## Start SELECTED EXTRACT

Vee vill ask the kvestions !!!

Hans , when I sent that email that you never received , I promised we would get you learning humour . You really are not trying hard enough .

And those poor buggers that you were trying to teach , my sympathies to them .I wonder how many have lost bits of themselves since ?

Mike . Heavily edited .

Mike Morgan said:
................................

And those poor buggers that you were trying to teach , my sympathies to them .I wonder how many have lost bits of themselves since ?

Mike . Heavily edited .


Don’t feel too sorry for them, they probably got shuffled off to administration, into procurement or some other such “position” where they couldn’t interfer with practical learning.

The only thing they were missing when I met them (strictly my opinion) was some technical savvy on the practical level and the ability to absorb everyday common concepts which weren’t couched in complicated formulae. You know stuff that one shouldn’t have to explain more than once. :wink: :slight_smile:

HJ

counting his fingers, toes and all his blessings (just to make sure) while having another good chuckle!

Hey, you’re both wrong! Plastic is the best to practice on. Enough out of you two hacks. My 5 years of losing body parts (enough to make Frankenstien) gives me superior knowledge and the sooner you realize…

Here in the UK we call it “Millwrights Fingers” .

Mike

gloria & david said:
.....................................

Anyway, I’m hoping that someone will be able to suggest bar stock, etc that they’ve had good results with turning wheels, any mistakes that they’ll admit to, or any tips they’re willing to pass on…
Everything’s appreciated.
Thanks again.

Dave…


Dave,

When you’re done turning the test piece and snugged up the gibs, adjusted the split nuts (hopefully you have them on that lathe), take a piece of bar and turn any diameter for the max. distance that lathe allows you on the longitudinal travel. That’s good for checking the alignment of the headstock to the bed. If it’s tapered the headstock could be out in either plane.
Next clamp a large piece and face the end of it, that will tell you if the cross slide is perpendicular to the spindle/headstock and the bed.

For an emergency stop you could mount one of those large, locking mushroom buttons on the support bench. That way you can hit it with your hand or even with your body.

## End SELECTED EXTRACT
## Start MATERIAL SHOWN

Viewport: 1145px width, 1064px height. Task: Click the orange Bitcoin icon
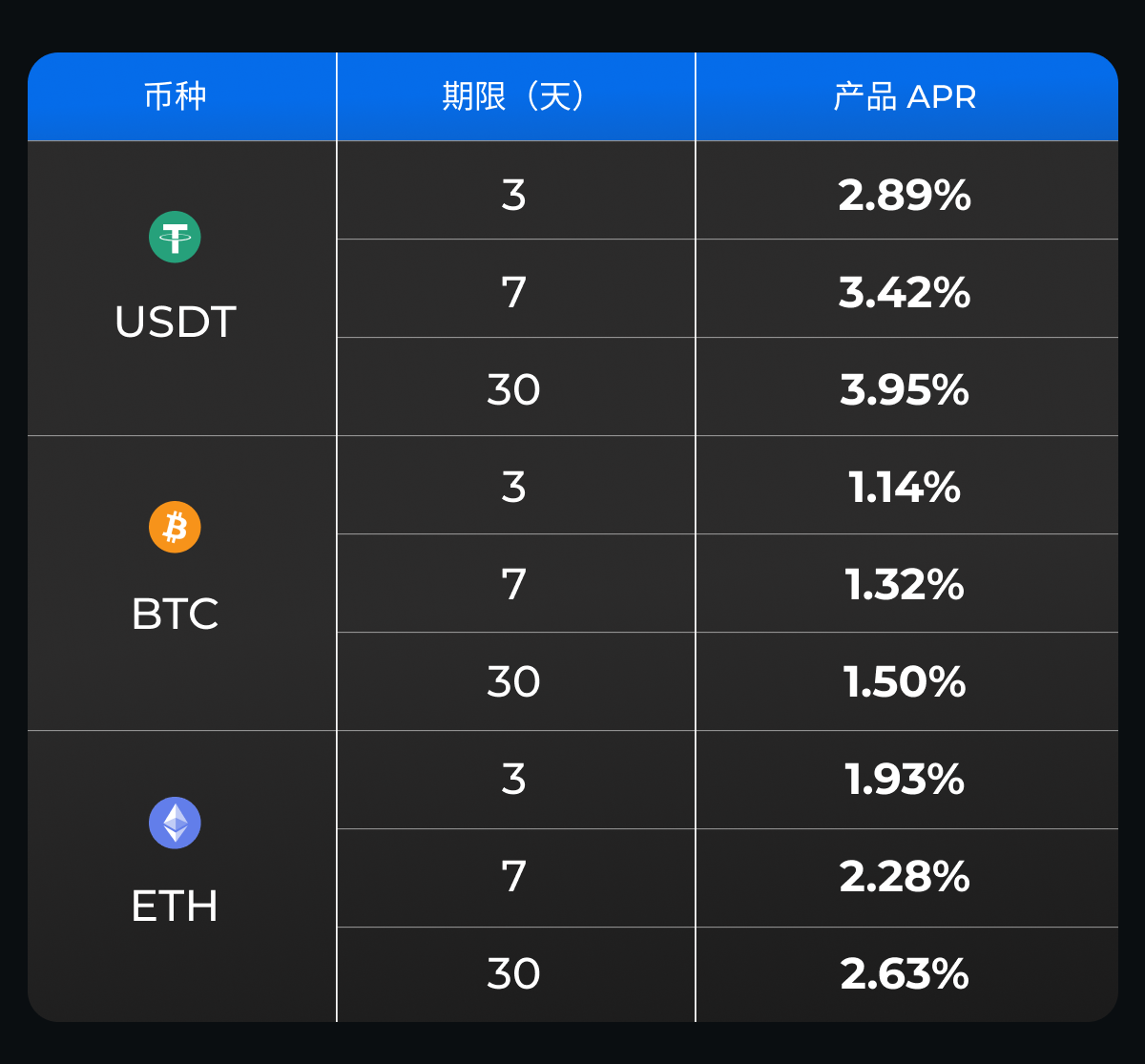point(175,527)
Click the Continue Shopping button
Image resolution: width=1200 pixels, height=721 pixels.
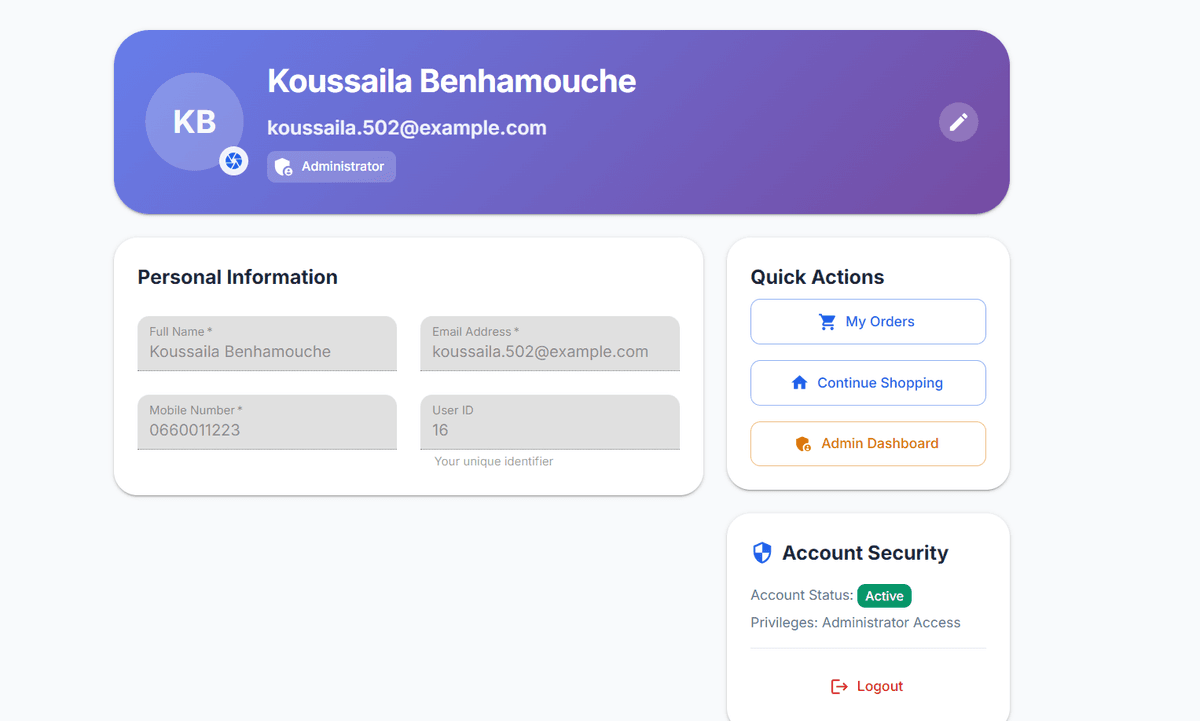tap(867, 382)
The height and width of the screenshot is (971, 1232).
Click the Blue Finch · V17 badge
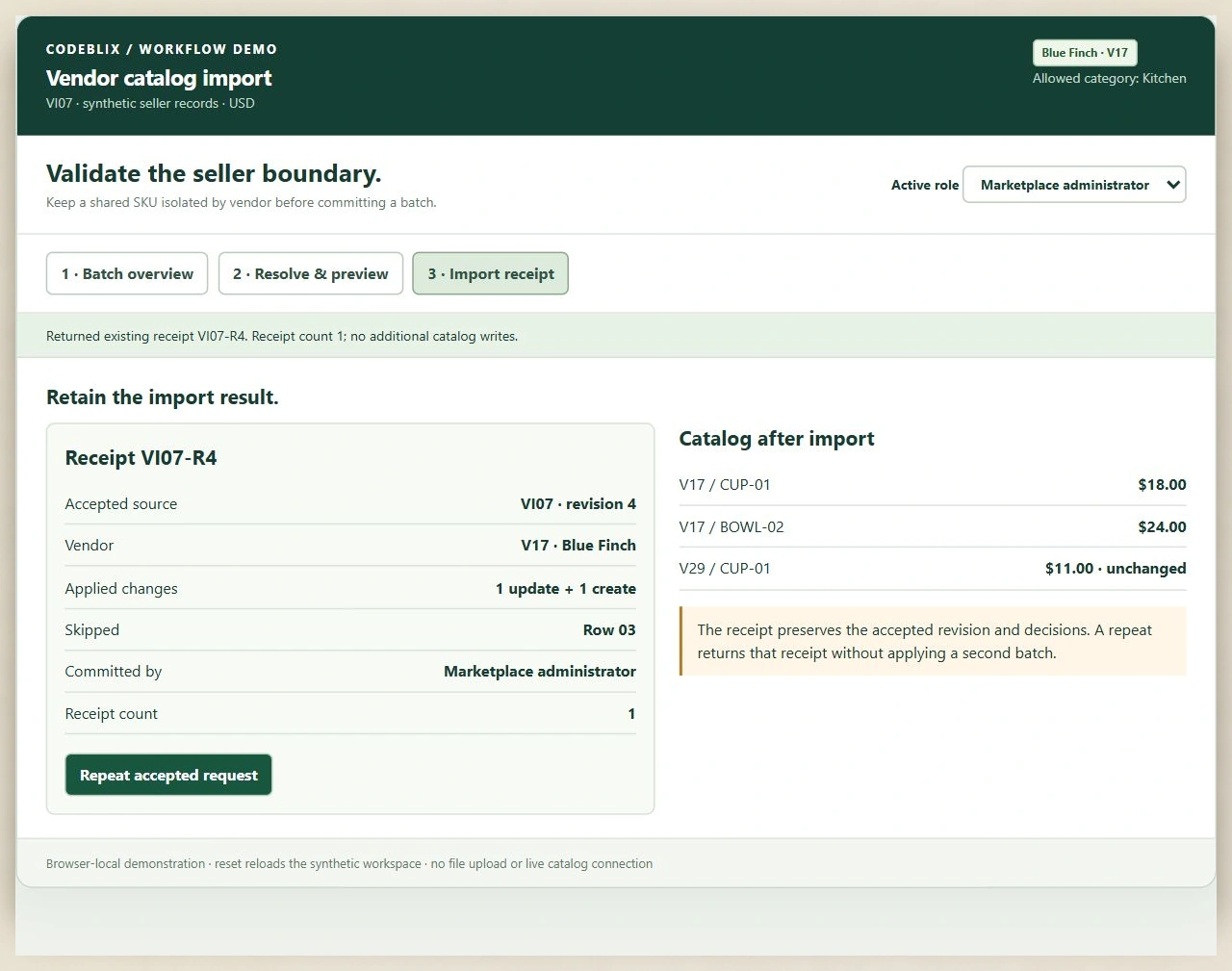coord(1085,53)
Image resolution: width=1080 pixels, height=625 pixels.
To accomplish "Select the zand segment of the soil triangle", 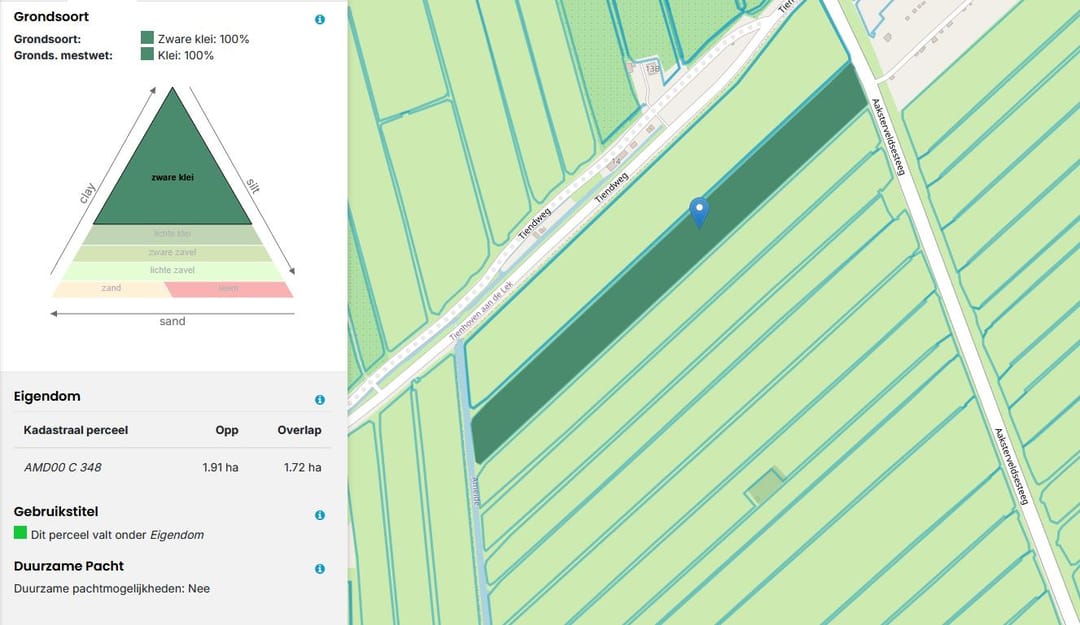I will 110,289.
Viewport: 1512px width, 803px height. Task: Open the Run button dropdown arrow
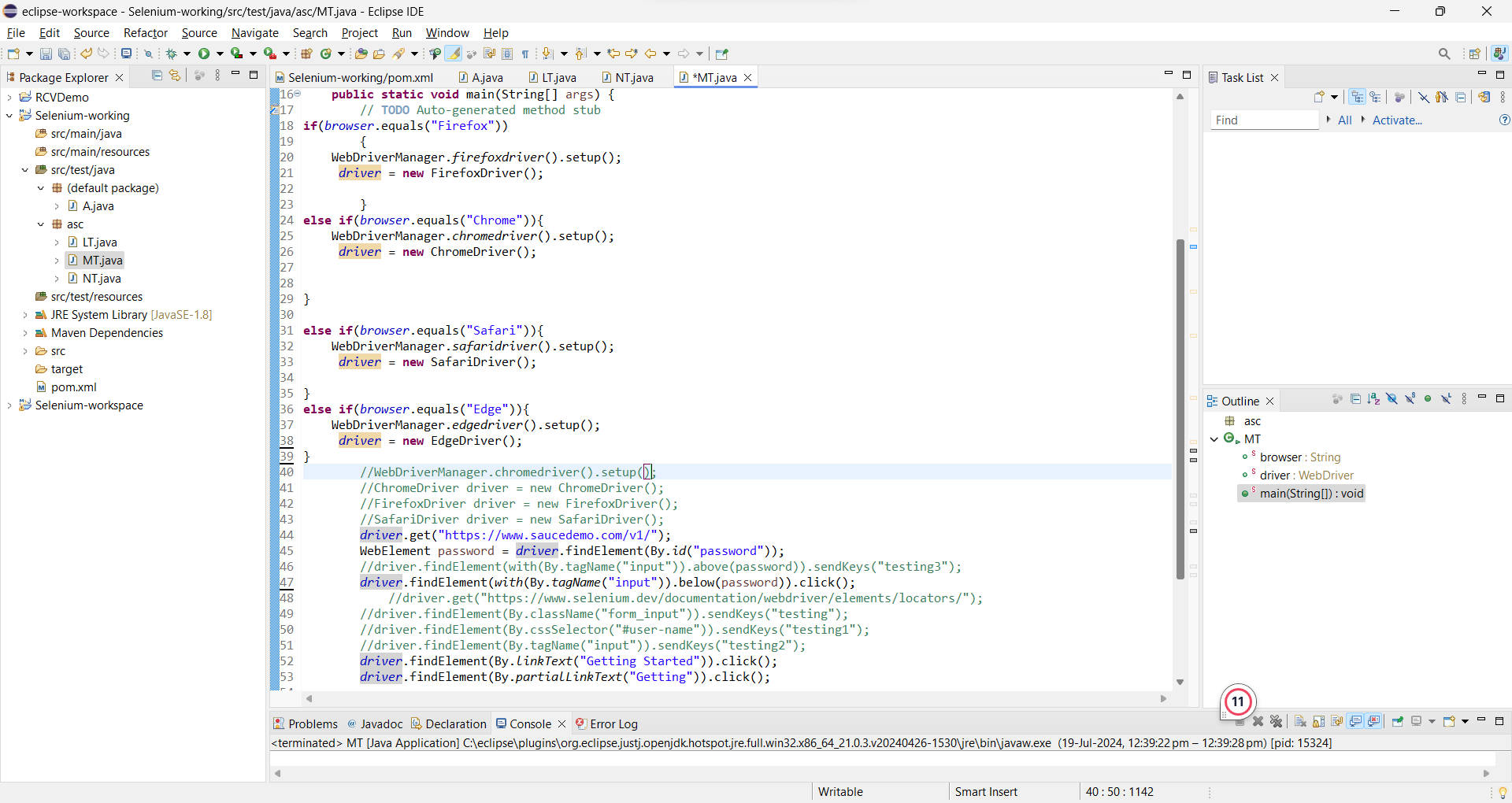[220, 54]
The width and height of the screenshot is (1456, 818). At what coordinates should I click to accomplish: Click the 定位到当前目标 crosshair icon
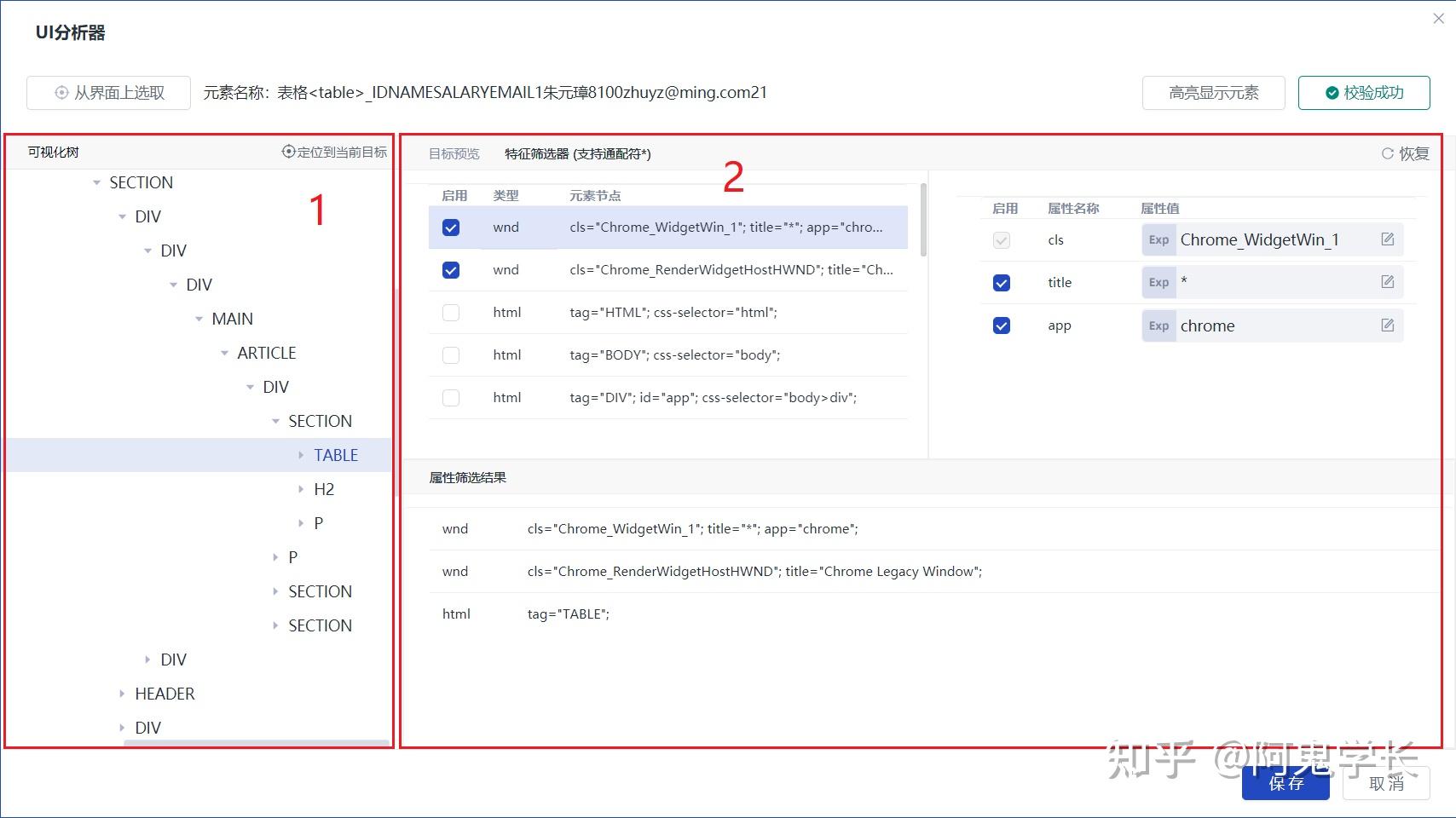(x=287, y=151)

## End MATERIAL SHOWN

PROBLEMS
• A. In the lathe forum thread, why does the advice say to turn a piece of bar over the longest longitudinal travel the lathe allows?
• B. Update the passage of the lathe forum thread starting at "Anyway, I’m hoping" and ending at "Everything’s appreciated.", putting "round stock" in place of "bar stock".
• C. Go on with the lathe forum thread from the point where it stops.

RESULTS FOR EACH TASK
• A. Turning the bar over that distance checks whether the headstock is aligned to the bed. If the turned piece comes out tapered, the headstock could be out of line in either plane.

• B.
Anyway, I’m hoping that someone will be able to suggest round stock, etc that they’ve had good results with turning wheels, any mistakes that they’ll admit to, or any tips they’re willing to pass on…
Everything’s appreciated.

• C.
Marc Bergmueller said:
Hey, you're both wrong! Plastic is the best to practice on. Enough out of you two hacks. My 5 years of losing body parts (enough to make Frankenstien) gives me superior knowledge and the sooner you realize...
Hey Marc,

You lucky duck! :smiley: :smiley: At least you’re still able to use a keyboard. :wink: :slight_smile:

BTW I wasn’t writing about practising, more interested to find out “how good is the lathe?” and for that one does certain tests. What one does with the results is a different story, :wink: :slight_smile: usually it’s “a bit of work” to get things properly aligned.

But there again one can do it with bailing wire, sawdust and shims or do it the way it should be done. I have seen some very “creative solutions” in my time, even by people who were supposedly trained as machine tool fitters. That’s the clan who does from small to large machines in high-precision to so-so precision - not to be confused with millwrights. You can tell the difference by the tools they use.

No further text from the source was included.